Antes que a aula termine, uma professora chama a aluna de catorze anos, Luísa Cristina, para uma conversa. O cenário é muito comum em escolas em regiões mais pobres: jovens adolescentes hiper sexualizadas, algumas já mães, algumas já sem qualquer interesse no conteúdo, todas, produto de uma estrutura social falida, eficaz em matar esperanças.
O professor pode escolher não ver a realidade que o cerca, a professora poderia ter sido fiel à promessa feita a si mesma de não se envolver nunca mais, após tantos conselhos lançados ao vento, mas se arrisca outra vez e pergunta para Luísa Cristina: “O que está acontecendo?”
Movida pela crença pessoal de que é possível oferecer alguma salvação, a professora se lança no desconhecido e, para sua surpresa, recebe de volta uma resposta soprada num hálito azedo de álcool carregada de revelações, dentre as quais o relato do primeiro contato da aluna com a bebida, que lhe apresentou uma sensação nova: coragem.
E segue em confidências, revelando que foi só dias depois, movida pela vontade de ter coragem outra vez, que voltou a beber, chegando ao ponto em que está, de frente com a professora que lhe enxergou os olhos baços e ofereceu os ouvidos.
Numa narrativa que faz um jogo de esconde e revela, alternando passagens carregadas de realidade com outras repletas de reflexão é que se desenvolve o conto Coragem, que está no livro O sêmen do rinoceronte branco, de Cinthia Kriemler, lançado pela Editora Patuá em 2020.
Apesar de explorar um diálogo, não há interlocução entre professora e aluna, enquanto aquela ouve o relato enxergando o quadro mais amplo da tragédia: “E é isso que me apavora mais do que o resto.
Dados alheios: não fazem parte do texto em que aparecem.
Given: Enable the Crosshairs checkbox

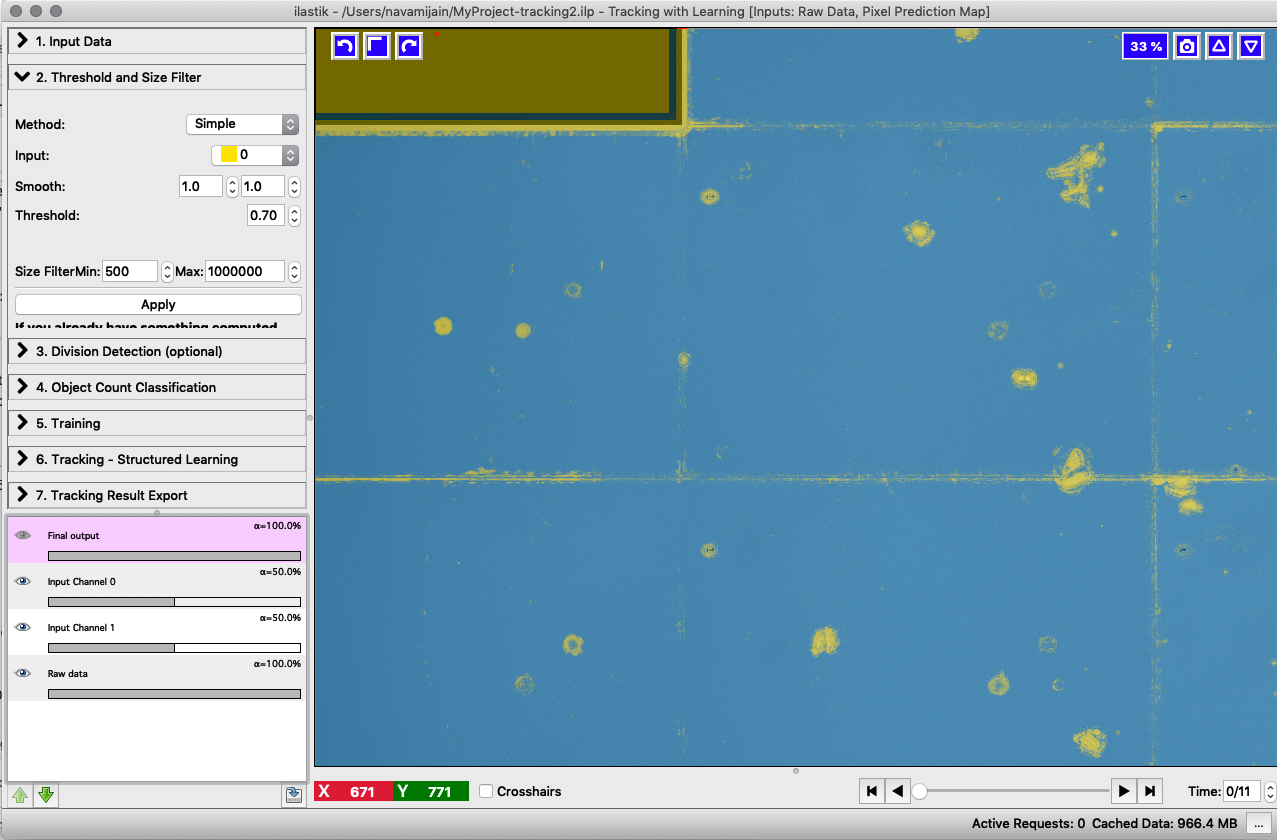Looking at the screenshot, I should click(x=486, y=791).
Saber que essa criatura frágil ainda sonha.”, a outra vai descobrir sozinha que já começou sua derrocada: “Luísa Cristina não tem opções. Como tantas outras. Mas acha que tem.”
A realidade não é bonita, e a professora sabe disso, mas mesmo assim ela acredita que vai ter outra oportunidade para explicar isso para a aluna “Que entre todos os vícios ela escolheu o pior: acreditar. Ela não sabe. Mas eu sei. E quero estar lá quando ela descobrir que não há salvação. Que a salvação é patética.”
Talvez o fim da história surpreenda, talvez não, eu o persegui me sentindo meio como a professora, apegada a uma crença pessoal, que é a de ter esperança em que, pelo menos na literatura, é possível que os finais escapem das estatísticas, para saber você precisa ler.